Modern computer based flight sims are notorious for their innaccuracy, and i believe that has arisen for a number of reasons. i dont play them, so I am at a disadvantage, but i do know a number of guys that do. most of these guys opinions i trust. essntially the main criticism of them is that they are combat oriented, not worrying too much about the flying part of sim. some have inbuilt biases in the flying component to minimise out of control spins and stalls and the like. And the worst have what i refer to as the 'the german disease". this has a lot to do with the target audience foir these games, people who have been brought up in the environment of the myth of german invincibility, and to carry that into the arena of a flight sim, they have to make changes to the flight characteristics of the aircraft concerned. Forget historical accuracy, if it looks good and keeps the customer happy then you have a winner.

Games from 30 years ago are of course still just a simulation, and also suffer from a technological handicap....there just isnt the computing power there is now, but neither did they usually attempt to show in detail the flying secrets of the aircraft. they were results driven, and the designers far more concerned with getting the results historically accurate than designers of today. I would claim that the designers of 1950-80 were far less affected by post war german apologism and far more dedicated to historical accuracy than the commerially driven affairs of today.

Reactions: Like Like:
1 | Like List reactions


----------



## Garyt (Jan 15, 2014)

> You're taking the word of an out-of-production BOARD GAME as to the combat qualities of the WWII fighters and don't like using the combat record?
> 
> When planes go into combat, the combat record is all that counts in the end. It is what wins or looses the fight. Winning is the reason the assets were built and deployed.



Well, first of all, I am not using the card game. Some one else mentioned that. However, I AM using the stats from apparently a flight simulation/WW2 Combat game, that from what I can see seems to be very well researched for the most part. The only real faults I have seen so far is the Zero Models and perhaps Wildcat have to high of dive speeds, and perhaps the P47 does not dive well enough. Everything else seems to be fairly accurate, though there is an incredible amount of data to verify to indeed see if this is true.

I would far original sources, and perhaps will be able to verify more of the data.

Available data:
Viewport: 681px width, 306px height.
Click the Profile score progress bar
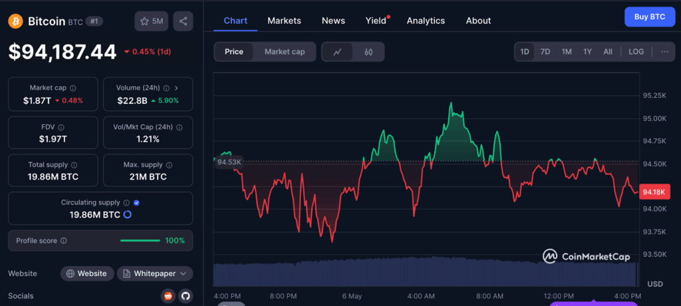[x=140, y=241]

Exercise: Rewrite the passage of the forum thread on flight simulations from "Well, first of" to "of the data.", replacing "Wildcat" with "Hellcat". The data have no connection to the forum thread on flight simulations.

Output below:
Well, first of all, I am not using the card game. Some one else mentioned that. However, I AM using the stats from apparently a flight simulation/WW2 Combat game, that from what I can see seems to be very well researched for the most part. The only real faults I have seen so far is the Zero Models and perhaps Hellcat have to high of dive speeds, and perhaps the P47 does not dive well enough. Everything else seems to be fairly accurate, though there is an incredible amount of data to verify to indeed see if this is true.

I would far original sources, and perhaps will be able to verify more of the data.